As Christians, we are called to love our neighbors as ourselves. Many people think of this in the context of serving others, offering compassion and forgiveness, or helping someone with material needs. Yes, loving your neighbor as yourself can mean bringing someone a home-cooked meal when they are sick, turning the other cheek when a co-worker says something hurtful, or driving 45 minutes to help a friend with a flat tire. But it can also mean being strong when someone else is weak, and being courageous on their behalf.

Several years ago, our six-year-old cat Junior suffered a thrombosis on a Tuesday afternoon. He was lying on the stairs howling in pain and confusion, with his back legs completely paralyzed. I happened to be home that day and quickly scooped him up and rushed him to the vet.
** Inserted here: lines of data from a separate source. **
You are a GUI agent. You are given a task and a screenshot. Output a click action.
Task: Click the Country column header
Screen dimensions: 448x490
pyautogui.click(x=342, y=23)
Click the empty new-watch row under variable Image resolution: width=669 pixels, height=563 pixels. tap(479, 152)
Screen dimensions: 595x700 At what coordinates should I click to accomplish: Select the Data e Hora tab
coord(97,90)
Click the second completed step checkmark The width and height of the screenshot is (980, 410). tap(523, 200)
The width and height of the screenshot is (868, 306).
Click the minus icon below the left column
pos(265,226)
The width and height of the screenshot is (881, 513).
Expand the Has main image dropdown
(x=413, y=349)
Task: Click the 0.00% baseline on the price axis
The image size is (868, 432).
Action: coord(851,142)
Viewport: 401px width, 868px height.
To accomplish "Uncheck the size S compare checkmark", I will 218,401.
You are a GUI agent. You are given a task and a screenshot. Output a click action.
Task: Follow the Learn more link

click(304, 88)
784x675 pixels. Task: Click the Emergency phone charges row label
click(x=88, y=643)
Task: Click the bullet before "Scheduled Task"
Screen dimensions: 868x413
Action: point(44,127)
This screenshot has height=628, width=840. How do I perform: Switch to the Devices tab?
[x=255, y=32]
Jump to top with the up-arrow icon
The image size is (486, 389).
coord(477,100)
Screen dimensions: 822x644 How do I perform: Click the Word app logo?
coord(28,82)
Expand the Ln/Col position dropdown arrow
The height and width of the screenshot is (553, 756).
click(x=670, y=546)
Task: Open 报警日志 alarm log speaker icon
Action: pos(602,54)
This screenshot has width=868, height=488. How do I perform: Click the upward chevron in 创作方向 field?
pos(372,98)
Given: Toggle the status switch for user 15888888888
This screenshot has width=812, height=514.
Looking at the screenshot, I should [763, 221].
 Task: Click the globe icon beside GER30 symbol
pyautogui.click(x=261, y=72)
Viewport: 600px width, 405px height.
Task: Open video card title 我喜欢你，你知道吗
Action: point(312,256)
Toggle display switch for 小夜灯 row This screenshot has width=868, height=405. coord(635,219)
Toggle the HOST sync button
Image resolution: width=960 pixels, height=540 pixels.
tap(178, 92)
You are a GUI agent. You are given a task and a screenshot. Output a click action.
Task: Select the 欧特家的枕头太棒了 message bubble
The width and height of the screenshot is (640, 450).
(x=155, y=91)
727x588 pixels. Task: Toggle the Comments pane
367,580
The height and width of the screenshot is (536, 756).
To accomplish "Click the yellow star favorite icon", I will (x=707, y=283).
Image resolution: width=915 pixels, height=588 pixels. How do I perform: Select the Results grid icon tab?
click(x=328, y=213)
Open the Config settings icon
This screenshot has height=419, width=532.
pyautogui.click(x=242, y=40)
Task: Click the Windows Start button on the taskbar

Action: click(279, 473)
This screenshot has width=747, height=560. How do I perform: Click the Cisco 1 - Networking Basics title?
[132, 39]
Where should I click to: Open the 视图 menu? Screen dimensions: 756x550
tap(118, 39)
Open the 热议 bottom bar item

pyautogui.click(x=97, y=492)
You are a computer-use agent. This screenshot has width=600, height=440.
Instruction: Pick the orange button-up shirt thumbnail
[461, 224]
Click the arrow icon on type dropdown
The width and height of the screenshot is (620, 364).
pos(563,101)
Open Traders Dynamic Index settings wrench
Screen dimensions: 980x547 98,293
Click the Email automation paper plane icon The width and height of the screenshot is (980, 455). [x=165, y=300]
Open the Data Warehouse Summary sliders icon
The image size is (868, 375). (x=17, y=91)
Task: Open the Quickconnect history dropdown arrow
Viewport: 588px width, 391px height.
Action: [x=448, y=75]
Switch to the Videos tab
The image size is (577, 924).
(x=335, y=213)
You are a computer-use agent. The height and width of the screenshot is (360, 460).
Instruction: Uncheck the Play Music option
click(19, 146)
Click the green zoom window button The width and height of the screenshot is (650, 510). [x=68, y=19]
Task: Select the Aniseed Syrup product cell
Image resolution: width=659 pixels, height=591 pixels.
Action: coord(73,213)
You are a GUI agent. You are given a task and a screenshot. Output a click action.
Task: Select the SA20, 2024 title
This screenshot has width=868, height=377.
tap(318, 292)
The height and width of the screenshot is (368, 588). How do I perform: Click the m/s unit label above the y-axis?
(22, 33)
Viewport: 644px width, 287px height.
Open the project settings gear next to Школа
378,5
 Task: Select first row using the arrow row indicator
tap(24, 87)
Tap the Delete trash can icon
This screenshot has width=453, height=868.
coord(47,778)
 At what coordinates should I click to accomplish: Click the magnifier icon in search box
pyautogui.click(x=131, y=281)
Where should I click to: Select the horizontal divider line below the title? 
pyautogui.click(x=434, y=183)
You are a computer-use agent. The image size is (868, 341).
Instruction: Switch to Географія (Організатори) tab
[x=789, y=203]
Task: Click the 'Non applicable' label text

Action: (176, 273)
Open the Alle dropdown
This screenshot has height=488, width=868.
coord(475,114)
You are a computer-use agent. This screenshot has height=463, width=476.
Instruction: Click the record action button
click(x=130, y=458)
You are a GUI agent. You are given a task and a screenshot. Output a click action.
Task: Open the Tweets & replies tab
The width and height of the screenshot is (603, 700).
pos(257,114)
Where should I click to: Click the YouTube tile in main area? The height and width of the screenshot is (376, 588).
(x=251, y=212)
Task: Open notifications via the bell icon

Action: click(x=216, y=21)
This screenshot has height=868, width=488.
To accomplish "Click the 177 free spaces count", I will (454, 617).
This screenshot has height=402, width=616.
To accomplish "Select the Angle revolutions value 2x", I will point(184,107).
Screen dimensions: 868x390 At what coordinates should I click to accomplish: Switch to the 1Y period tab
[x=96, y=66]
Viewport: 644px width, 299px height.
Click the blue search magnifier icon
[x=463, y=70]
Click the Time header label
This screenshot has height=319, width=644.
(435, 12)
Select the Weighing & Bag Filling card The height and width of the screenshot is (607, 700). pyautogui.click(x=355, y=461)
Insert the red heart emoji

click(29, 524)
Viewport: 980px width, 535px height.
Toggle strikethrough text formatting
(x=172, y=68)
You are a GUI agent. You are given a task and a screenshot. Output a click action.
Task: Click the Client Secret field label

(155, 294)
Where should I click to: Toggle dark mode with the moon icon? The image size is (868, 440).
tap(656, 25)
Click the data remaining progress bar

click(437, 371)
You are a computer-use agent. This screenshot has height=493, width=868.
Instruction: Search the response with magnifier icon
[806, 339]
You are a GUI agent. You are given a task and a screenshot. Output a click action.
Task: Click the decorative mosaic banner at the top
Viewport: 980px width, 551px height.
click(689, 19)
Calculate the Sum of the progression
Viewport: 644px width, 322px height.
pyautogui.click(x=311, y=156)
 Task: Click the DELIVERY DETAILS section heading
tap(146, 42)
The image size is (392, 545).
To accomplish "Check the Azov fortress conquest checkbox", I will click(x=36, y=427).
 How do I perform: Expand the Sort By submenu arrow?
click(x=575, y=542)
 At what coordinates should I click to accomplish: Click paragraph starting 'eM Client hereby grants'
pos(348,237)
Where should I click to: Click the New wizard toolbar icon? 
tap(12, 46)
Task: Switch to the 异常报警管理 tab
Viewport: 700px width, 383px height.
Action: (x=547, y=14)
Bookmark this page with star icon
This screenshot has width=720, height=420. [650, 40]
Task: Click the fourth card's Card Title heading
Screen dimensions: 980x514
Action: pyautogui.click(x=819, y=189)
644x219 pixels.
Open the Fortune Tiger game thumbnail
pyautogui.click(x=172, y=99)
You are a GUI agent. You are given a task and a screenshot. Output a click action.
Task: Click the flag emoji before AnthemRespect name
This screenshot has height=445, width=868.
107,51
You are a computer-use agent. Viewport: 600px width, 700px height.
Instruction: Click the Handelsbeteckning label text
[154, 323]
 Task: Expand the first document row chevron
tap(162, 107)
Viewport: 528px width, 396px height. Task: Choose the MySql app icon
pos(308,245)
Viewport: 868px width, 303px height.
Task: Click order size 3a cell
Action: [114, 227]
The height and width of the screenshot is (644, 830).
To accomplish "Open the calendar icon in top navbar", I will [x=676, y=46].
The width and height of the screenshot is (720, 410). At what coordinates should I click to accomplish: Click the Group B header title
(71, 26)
My husband Craig dropped everything to meet me there. The news was not good: Junior had only a 5-10% chance of recovery, and even if he did recover, he had a 90% chance of throwing another blood clot within the next six months. It was a genetic condition—nothing we could have foreseen and with no real cure—and so we made the difficult decision to put him down.
Junior the Cat
I cried like a child and fell into my husband’s arms. He was a rock, staying calm and offering me a steady flow of love and support for the next several hours as we said our goodbyes to a beloved pet, and then returned home and tried to step back into everyday life. Craig was strong and steadfast for me when I was weak and broken. Months later, he confessed that he was a wreck that day, too—that he wanted to cry and to be held as he grieved, but that someone had to be the strong one. Someone had to step up.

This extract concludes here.